◆ WORK TO DO
Output the listing below as a Markdown table with columns "Row" and "Line", starting at the line that contains "Task: Select the Route 25A highway shield" and ending at the last line of the listing, both included. Number each line, skip blank lines, and leave the pictures out.

◆ TASK DATA

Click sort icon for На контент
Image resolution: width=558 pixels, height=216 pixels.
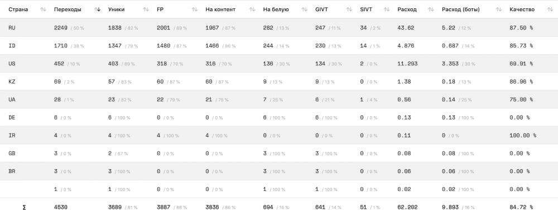[x=252, y=9]
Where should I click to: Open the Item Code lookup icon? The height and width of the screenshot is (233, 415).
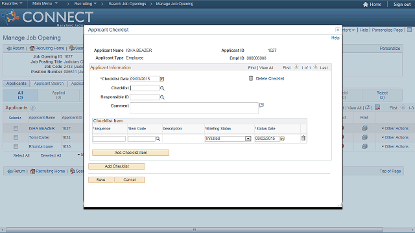click(x=158, y=139)
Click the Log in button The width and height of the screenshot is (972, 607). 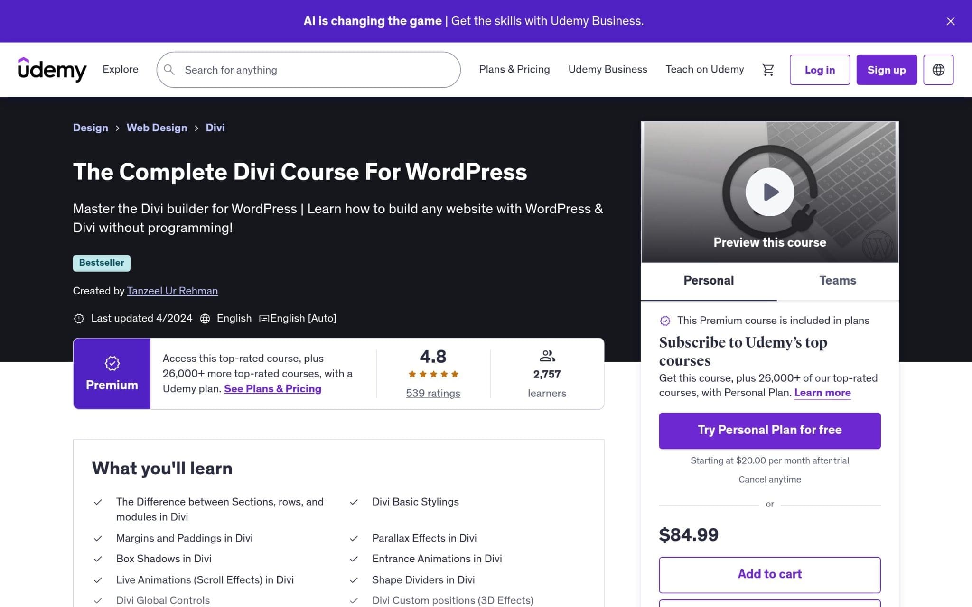coord(820,70)
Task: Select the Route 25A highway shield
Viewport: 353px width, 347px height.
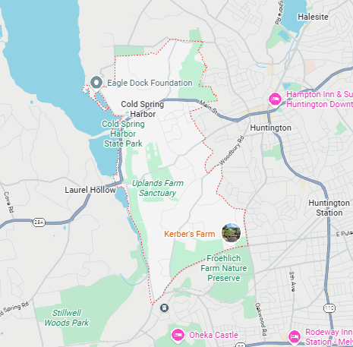Action: [39, 222]
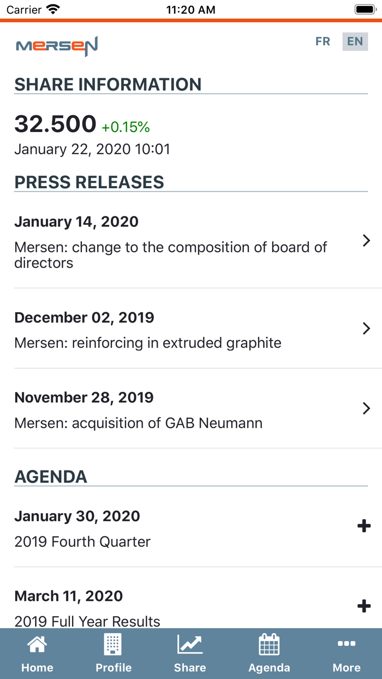Open November 28, 2019 release chevron

coord(366,408)
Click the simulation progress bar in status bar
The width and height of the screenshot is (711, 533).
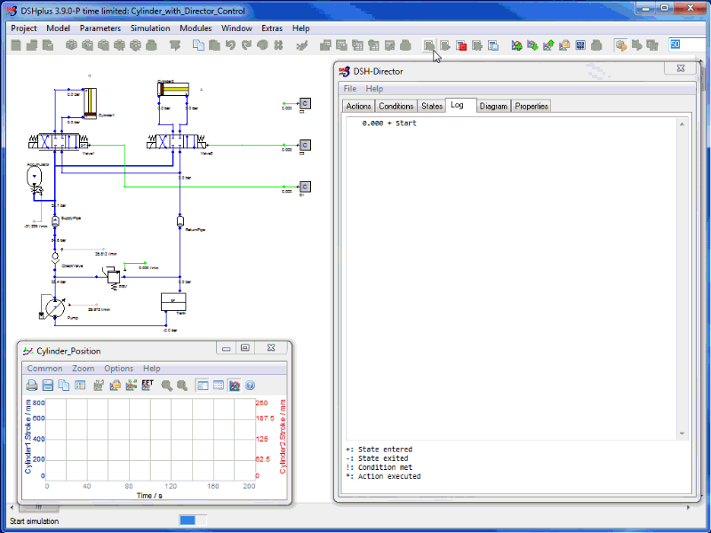(193, 521)
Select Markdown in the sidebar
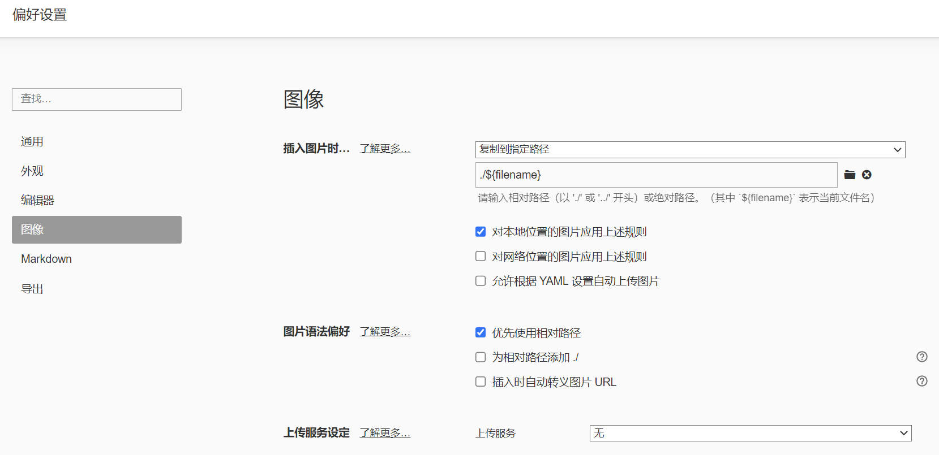Image resolution: width=939 pixels, height=455 pixels. [x=46, y=259]
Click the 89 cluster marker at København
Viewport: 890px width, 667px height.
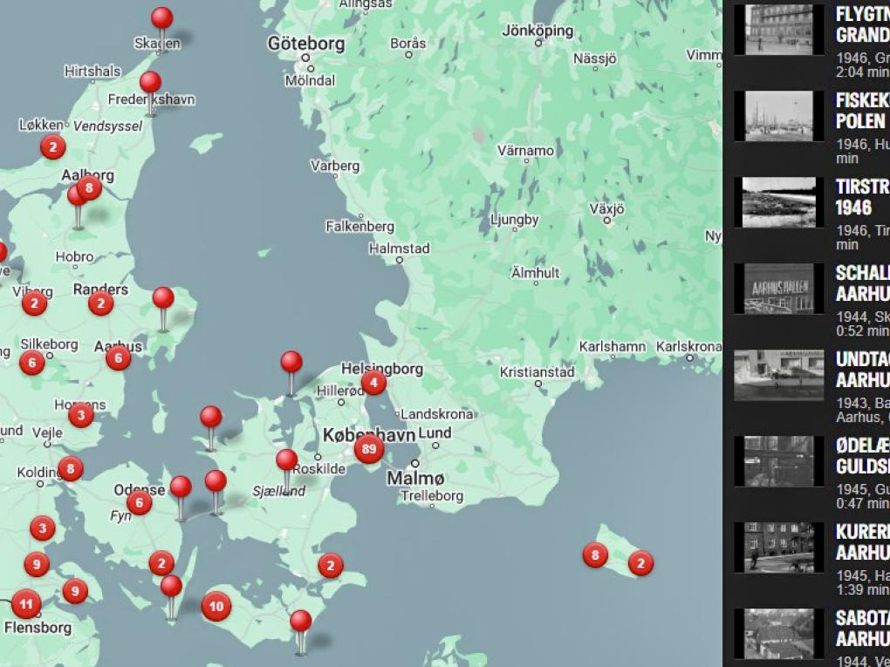(369, 450)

◆ REPLY TO THE TASK
| Row | Line |
|---|---|
| 1 | Task: Select the Route 25A highway shield |
| 2 | Viewport: 353px width, 347px height. |
| 3 | Action: [39, 222] |
| 4 | Open November 28, 2019 release chevron |
| 5 | coord(366,408) |
| 6 | Click the simulation progress bar in status bar |
| 7 | The width and height of the screenshot is (711, 533). |
| 8 | (193, 521) |
| 9 | Select Markdown in the sidebar |
| 10 | Image resolution: width=939 pixels, height=455 pixels. [x=46, y=259] |
| 11 | Click the 89 cluster marker at København |
| 12 | Viewport: 890px width, 667px height. |
| 13 | (369, 450) |